## https://cookbook.openai.com/examples/get_embeddings_from_dataset

# Get embeddings from dataset

This notebook gives an example on how to get embeddings from a large dataset.


## 1. Load the dataset

The dataset used in this example is [fine-food reviews](https://www.kaggle.com/snap/amazon-fine-food-reviews) from Amazon. The dataset contains a total of 568,454 food reviews Amazon users left up to October 2012. We will use a subset of this dataset, consisting of 1,000 most recent reviews for illustration purposes. The reviews are in English and tend to be positive or negative. Each review has a ProductId, UserId, Score, review title (Summary) and review body (Text).

We will combine the review summary and review text into a single combined text.
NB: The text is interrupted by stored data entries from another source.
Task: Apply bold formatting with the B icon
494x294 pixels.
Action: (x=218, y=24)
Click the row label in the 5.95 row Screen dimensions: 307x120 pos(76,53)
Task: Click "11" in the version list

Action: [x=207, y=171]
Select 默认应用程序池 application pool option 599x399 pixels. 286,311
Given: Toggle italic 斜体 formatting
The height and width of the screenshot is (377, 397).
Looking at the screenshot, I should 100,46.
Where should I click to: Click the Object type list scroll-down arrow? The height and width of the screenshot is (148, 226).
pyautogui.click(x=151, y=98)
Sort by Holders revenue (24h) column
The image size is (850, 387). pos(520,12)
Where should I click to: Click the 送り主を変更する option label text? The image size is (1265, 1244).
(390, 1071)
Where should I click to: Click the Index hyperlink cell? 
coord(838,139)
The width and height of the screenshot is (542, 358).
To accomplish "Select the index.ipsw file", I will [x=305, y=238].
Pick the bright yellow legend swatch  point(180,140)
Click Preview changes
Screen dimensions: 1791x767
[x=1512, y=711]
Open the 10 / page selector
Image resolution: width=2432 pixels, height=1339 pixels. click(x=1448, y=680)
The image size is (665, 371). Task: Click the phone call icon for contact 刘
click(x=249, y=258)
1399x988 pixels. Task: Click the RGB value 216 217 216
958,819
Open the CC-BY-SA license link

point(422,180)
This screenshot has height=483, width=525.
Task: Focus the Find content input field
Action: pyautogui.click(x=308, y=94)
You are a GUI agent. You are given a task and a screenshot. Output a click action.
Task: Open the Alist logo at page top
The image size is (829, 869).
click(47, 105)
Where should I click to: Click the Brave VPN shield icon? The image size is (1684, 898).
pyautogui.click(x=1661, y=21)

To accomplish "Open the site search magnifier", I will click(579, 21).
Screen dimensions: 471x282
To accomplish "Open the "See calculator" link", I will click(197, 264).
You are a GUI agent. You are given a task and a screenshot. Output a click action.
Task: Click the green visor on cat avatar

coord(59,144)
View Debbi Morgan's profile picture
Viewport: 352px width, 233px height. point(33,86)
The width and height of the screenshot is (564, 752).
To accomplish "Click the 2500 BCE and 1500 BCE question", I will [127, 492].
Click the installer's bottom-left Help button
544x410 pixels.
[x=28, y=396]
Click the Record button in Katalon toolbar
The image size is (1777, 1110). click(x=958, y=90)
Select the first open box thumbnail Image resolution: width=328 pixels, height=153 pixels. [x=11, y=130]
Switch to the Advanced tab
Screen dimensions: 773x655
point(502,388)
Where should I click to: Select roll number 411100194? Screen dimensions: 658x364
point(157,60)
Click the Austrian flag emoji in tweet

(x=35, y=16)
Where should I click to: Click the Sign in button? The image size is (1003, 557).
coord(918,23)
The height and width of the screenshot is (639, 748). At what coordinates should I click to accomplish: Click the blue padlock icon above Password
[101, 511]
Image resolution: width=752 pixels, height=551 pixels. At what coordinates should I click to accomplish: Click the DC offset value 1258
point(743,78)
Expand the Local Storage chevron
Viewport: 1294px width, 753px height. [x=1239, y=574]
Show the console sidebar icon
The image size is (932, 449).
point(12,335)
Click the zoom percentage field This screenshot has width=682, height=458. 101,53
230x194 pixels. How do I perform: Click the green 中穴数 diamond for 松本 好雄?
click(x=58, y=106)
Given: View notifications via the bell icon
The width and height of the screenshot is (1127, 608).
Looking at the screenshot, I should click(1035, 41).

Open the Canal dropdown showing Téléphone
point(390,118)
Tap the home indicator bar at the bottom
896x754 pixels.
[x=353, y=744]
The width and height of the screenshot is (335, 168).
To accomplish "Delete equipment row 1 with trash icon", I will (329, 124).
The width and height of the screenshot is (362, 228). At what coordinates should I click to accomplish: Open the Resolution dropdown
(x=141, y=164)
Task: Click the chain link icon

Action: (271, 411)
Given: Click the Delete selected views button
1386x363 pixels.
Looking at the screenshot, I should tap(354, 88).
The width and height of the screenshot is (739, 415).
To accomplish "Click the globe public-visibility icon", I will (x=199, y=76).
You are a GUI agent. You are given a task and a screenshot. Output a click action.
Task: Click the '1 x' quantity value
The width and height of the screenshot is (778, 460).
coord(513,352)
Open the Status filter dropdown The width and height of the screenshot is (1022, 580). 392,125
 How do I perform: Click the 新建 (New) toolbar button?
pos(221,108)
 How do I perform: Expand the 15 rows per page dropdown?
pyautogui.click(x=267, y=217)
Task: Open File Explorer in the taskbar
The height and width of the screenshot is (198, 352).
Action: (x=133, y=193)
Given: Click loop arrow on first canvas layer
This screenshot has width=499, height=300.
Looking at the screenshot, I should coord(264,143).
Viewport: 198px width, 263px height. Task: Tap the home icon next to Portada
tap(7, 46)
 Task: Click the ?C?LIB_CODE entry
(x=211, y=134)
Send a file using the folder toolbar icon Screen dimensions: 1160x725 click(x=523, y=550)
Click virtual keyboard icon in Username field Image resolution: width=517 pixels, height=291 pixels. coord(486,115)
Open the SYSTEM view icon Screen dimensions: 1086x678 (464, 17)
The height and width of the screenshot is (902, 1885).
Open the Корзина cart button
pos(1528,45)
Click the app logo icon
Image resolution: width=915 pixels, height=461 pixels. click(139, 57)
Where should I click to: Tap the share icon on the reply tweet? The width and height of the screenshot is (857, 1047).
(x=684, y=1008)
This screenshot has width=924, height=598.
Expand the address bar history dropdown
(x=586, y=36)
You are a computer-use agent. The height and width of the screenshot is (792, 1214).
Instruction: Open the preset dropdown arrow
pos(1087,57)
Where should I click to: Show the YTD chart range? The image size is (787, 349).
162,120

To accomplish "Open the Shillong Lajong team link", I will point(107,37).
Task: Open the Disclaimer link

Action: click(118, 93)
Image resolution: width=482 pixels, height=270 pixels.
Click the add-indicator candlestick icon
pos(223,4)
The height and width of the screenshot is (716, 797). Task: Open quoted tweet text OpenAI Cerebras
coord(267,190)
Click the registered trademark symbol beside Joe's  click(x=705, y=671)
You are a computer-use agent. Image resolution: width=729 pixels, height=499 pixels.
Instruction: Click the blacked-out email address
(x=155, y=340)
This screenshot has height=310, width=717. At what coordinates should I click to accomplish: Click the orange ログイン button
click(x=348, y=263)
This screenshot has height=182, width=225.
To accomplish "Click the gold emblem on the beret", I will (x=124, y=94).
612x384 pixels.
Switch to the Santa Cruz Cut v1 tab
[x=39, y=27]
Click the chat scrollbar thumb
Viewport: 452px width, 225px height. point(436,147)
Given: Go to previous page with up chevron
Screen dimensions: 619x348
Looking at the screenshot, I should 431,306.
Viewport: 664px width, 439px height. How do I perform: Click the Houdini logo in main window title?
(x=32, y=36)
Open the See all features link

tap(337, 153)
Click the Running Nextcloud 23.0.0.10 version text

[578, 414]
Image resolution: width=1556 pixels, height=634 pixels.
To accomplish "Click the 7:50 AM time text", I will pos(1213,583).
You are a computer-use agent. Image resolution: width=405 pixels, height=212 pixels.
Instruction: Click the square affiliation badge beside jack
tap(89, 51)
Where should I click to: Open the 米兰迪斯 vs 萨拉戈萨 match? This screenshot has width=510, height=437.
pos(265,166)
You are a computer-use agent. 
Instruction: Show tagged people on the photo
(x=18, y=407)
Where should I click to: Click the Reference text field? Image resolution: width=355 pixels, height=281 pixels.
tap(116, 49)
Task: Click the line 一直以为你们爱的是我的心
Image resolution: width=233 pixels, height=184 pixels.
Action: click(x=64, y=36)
The model will encode this combined text and it will output a single vector embedding.

To run this notebook, you will need to install: pandas, openai, transformers, plotly, matplotlib, scikit-learn, torch (transformer dep), torchvision, and scipy.

In [2]:
import pandas as pd
import tiktoken
import openai
import os
import dotenv
import openai

from openai import AzureOpenAI



In [3]:

# Set up OpenAI client based on environment variables
dotenv.load_dotenv()
AZURE_API_KEY = os.getenv("AZURE_API_KEY")
AZURE_ENDPOINT = os.getenv("AZURE_ENDPOINT")

# api_version = "2023-05-15"
api_version = "2024-06-01"

client = AzureOpenAI(
    api_version=api_version,
    azure_endpoint=AZURE_ENDPOINT,
    api_key=AZURE_API_KEY,
)

In [4]:
embedding_model = "text-embedding-3-small"
embedding_encoding = "cl100k_base"
max_tokens = 8000  # the maximum for text-embedding-3-small is 8191

In [5]:
from typing import List
def get_embedding(text: str, model="text-embedding-3-small", **kwargs) -> List[float]:
    # replace newlines, which can negatively affect performance.
    text = text.replace("\n", " ")

    response = client.embeddings.create(input=[text], model=model, **kwargs)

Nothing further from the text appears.